Andrew — Wed, 26 Sep 2018 16:41:49 +0000

In reply to Chris Auld. Chris: Fair enough. I guess the real issue is not statistical but "sociological," in that if a placebo test is set up with the goal of succeeding (finding that the claimed results are healthy and robust), then researchers will be able to find robustness; but if the test is set up with the goal of finding the claims are not robust, then people will be able to find that non-robustness instead. My impression from lots of papers I've seen is that placebo tests, or robustness checks more generally, are set up as a sort of rhetorical tool to shoot down potential objections from reviewers, and they're not typically open-ended explorations.

By: Chris Auld

Chris Auld — Wed, 26 Sep 2018 16:36:43 +0000

Interesting point, but I’m not sure I agree. In the usual the ‘difference between significant and not is not significant’ case I really want to get at a hypothesis like, “the effect differs across men and women,” and I incorrectly instead generate two test statistics, one against the null that effect is zero for men, and one for women.

But is the placebo test case analytically identical? In this case, the substantive null we wish to test isn’t that the effect is the same under the treatment and the placebo. Rather, somewhat loosely, we wish to know if we would come to qualitatively different conclusions if we studied the placebo rather than the actual treatment. Generating the two stats and separately assessing the conclusions we would draw then seems reasonable.

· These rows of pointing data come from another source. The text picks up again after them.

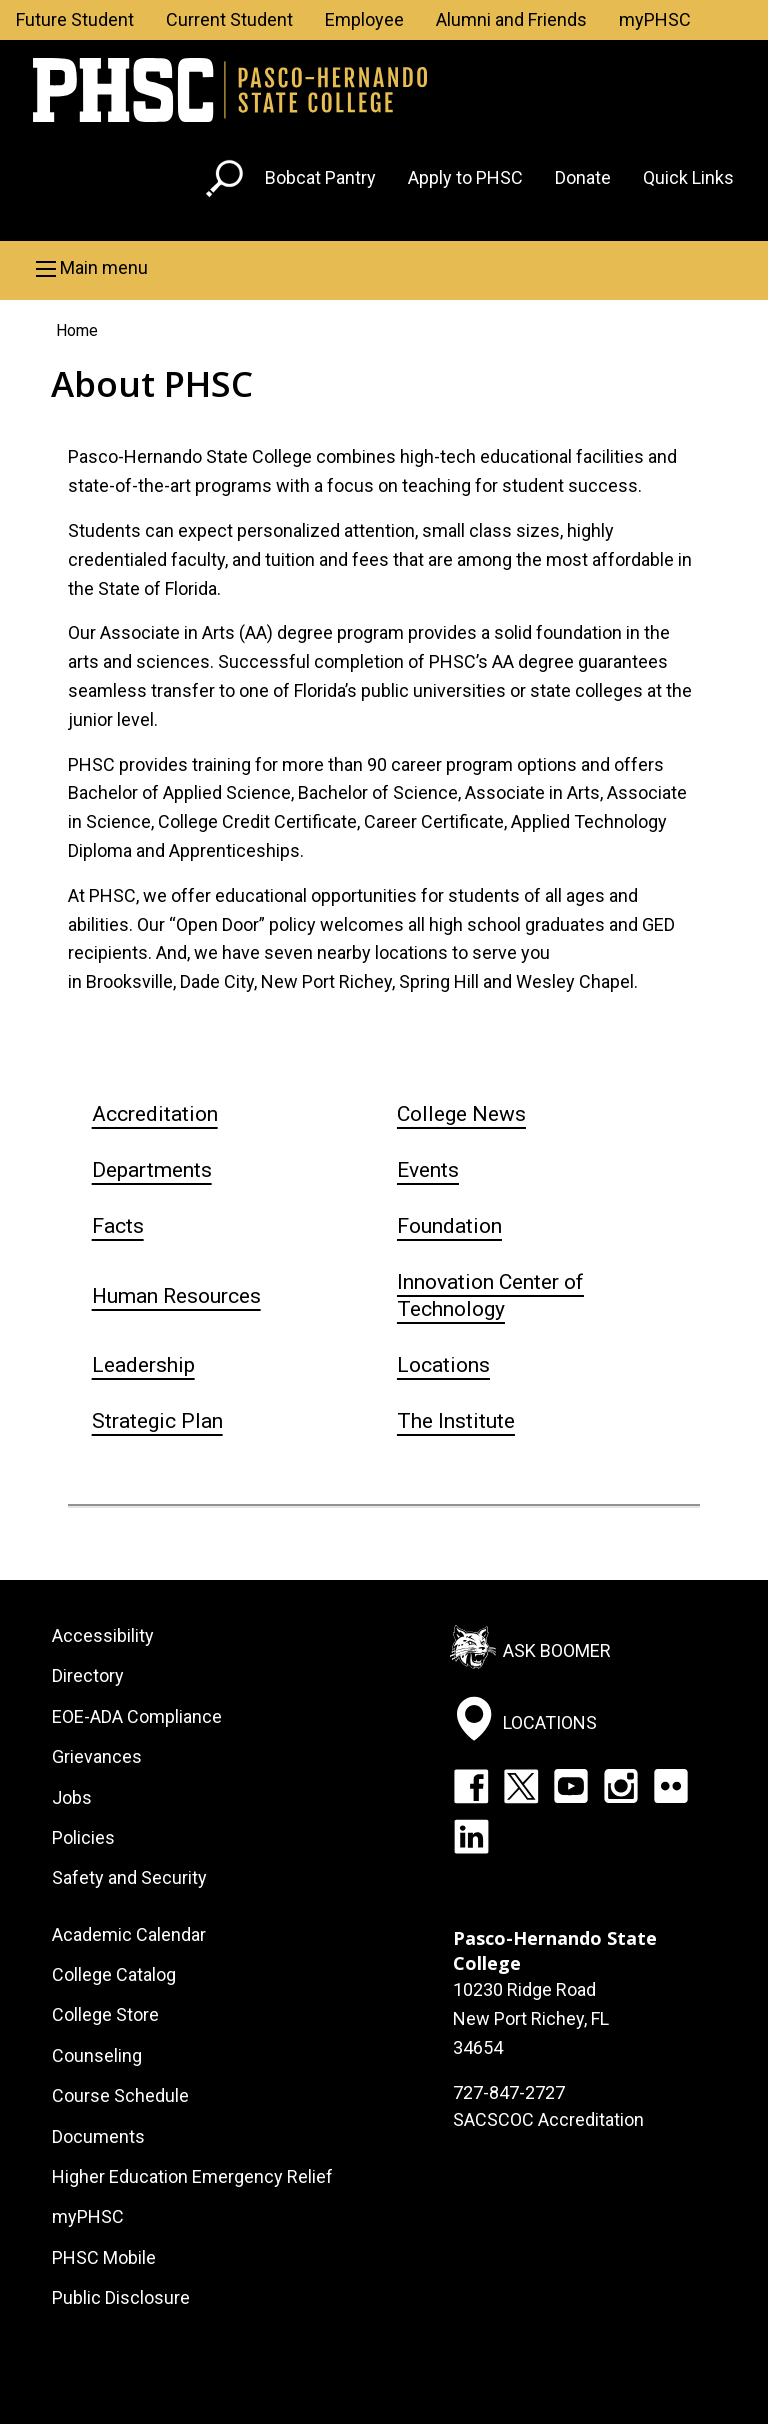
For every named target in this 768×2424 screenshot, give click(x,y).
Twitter (521, 1786)
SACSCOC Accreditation (548, 2119)
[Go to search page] (227, 182)
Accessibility (103, 1635)
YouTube (571, 1786)
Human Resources (176, 1296)
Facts (118, 1226)
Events (428, 1170)
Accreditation (155, 1114)
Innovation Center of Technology (490, 1295)
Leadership (143, 1365)
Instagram (621, 1786)
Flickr (671, 1786)
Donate (583, 177)
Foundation (449, 1226)
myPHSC (655, 19)
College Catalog (114, 1974)
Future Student (75, 19)
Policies (83, 1837)
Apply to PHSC (465, 177)
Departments (152, 1170)
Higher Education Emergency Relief (192, 2176)
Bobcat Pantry (320, 177)
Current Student (229, 19)
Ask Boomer (557, 1650)
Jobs (72, 1797)
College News (461, 1114)
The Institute (456, 1421)
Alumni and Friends (511, 19)
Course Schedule (120, 2095)
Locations (443, 1365)
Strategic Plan (157, 1421)
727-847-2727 (509, 2092)
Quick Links (688, 177)
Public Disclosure (121, 2297)
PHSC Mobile (104, 2257)
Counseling (97, 2055)
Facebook (471, 1786)
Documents (98, 2136)
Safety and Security (129, 1877)
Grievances (97, 1756)
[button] (384, 268)
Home (77, 330)
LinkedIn (471, 1836)
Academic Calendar (129, 1934)
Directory (88, 1675)
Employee (364, 19)
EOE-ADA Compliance (137, 1716)
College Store (105, 2014)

Suppose for example that I find an effect with the real treatment of 2.5 with a standard error of 1.0. I then estimate the model under the placebo treatment and find an effect of 0.5 with a standard error of 1.0. If I were to test the null that the two effects are equal, I get a test stat of (2.5-0.5)/(\sqrt(2)) ~= 1.4 (if the stats are uncorrelated), and I cannot reject the null that the two effects are equal.

But if I saw these results it would I would find the estimated treatment effect more credible. It’s not clear to me why the null that the two effects are actually the same is the one of interest. I don’t think it is.